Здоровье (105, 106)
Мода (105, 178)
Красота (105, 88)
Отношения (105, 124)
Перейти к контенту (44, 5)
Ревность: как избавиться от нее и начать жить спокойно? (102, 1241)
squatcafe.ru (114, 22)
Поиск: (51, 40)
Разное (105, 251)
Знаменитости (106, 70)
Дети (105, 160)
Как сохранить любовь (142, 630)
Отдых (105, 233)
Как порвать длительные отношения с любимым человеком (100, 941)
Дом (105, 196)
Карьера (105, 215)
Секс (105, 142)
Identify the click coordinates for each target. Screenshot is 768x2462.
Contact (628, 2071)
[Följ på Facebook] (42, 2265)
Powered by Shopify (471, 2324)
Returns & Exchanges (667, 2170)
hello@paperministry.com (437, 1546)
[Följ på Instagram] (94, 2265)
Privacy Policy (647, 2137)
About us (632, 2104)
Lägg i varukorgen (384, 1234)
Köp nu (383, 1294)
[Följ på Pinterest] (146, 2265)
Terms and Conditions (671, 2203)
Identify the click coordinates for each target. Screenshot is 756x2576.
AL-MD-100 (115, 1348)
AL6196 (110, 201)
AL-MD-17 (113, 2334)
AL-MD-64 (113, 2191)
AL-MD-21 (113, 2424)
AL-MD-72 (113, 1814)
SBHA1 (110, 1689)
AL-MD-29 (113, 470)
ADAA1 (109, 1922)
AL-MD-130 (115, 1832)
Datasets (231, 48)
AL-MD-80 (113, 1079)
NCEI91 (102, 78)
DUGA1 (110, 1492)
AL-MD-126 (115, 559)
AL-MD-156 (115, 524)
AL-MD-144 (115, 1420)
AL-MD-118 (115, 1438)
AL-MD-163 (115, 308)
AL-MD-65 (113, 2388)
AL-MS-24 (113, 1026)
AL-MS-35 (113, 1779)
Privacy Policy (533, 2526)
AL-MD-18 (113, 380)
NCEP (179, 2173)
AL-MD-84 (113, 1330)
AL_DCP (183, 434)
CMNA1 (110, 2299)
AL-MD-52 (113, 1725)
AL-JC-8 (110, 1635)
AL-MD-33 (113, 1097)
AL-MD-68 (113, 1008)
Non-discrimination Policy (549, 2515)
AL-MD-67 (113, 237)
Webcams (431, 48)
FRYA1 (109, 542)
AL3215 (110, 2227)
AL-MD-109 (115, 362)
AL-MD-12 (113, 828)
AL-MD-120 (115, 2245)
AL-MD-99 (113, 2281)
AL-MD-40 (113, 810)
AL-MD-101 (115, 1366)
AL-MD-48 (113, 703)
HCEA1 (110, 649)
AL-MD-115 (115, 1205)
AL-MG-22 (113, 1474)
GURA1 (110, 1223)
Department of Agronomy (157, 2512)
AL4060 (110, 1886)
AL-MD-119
* * * *
#### Task instructions
Read the entries and show each line that mentions "click".

#### Reply
Identify the click coordinates for each target. Screenshot is 768x2462.
Identify the click coordinates for each target. Screenshot is 756x2576.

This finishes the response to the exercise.